Pull every line containing "will" from the data.

DATA FOR PROCESSING below:

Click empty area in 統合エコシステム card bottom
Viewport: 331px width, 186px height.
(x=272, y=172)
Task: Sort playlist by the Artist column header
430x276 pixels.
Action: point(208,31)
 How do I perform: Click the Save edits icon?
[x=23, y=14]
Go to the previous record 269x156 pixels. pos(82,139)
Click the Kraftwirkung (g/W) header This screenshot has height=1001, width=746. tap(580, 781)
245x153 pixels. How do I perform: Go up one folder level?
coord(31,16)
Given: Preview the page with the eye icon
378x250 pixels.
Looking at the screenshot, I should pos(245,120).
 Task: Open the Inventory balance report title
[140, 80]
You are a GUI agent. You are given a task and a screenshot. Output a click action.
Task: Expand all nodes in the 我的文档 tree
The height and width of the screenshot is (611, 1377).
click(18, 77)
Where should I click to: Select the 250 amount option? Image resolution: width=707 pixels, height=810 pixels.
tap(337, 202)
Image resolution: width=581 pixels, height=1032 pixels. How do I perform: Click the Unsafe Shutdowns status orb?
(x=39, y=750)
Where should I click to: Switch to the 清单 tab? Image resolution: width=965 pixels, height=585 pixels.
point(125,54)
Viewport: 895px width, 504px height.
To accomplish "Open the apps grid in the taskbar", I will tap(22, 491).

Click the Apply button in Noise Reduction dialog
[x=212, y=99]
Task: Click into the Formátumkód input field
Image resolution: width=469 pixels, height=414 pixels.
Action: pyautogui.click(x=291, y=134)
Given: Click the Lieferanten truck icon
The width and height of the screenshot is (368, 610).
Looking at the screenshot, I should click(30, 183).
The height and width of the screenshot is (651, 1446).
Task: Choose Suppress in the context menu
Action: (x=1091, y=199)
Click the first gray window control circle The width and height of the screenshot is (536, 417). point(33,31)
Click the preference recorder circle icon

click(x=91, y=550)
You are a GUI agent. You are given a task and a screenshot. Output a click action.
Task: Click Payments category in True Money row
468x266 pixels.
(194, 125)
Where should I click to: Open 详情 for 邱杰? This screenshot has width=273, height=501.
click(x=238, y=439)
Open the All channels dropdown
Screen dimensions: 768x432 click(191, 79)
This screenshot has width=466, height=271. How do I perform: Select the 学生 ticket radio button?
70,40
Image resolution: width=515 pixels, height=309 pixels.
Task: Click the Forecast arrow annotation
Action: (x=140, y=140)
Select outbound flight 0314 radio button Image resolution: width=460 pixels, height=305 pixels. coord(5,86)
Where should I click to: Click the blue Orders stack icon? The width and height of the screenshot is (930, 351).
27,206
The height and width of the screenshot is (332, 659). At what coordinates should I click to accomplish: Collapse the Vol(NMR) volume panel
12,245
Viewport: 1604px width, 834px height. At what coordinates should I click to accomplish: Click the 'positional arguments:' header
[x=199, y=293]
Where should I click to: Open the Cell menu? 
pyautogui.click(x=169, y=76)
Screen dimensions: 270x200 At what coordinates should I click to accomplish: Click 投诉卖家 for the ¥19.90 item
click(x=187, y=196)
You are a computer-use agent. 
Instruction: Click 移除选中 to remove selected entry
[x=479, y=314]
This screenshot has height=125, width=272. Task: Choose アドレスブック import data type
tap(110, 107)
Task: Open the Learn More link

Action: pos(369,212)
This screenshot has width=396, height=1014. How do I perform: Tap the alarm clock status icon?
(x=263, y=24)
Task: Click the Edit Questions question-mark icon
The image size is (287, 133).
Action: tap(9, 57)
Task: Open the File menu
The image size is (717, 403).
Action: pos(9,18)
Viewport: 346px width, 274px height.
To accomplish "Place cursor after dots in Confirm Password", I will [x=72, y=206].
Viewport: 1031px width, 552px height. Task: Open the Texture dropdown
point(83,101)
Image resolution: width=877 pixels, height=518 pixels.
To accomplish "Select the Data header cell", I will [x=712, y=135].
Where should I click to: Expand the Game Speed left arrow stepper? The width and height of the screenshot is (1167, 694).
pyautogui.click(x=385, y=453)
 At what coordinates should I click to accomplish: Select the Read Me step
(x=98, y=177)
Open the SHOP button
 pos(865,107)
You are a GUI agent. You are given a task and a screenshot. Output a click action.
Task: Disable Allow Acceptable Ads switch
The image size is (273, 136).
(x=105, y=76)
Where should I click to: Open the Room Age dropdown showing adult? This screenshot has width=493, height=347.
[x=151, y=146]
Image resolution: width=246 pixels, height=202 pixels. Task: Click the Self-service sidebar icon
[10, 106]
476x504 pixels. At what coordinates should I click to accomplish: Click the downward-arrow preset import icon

End of DATA FOR PROCESSING.

SOLUTION FOR THIS EXERCISE |
To accomplish "Open the apps grid in the taskbar", I will tap(22, 491).
To accomplish "Place cursor after dots in Confirm Password", I will [x=72, y=206].
To accomplish "Select the Data header cell", I will [x=712, y=135].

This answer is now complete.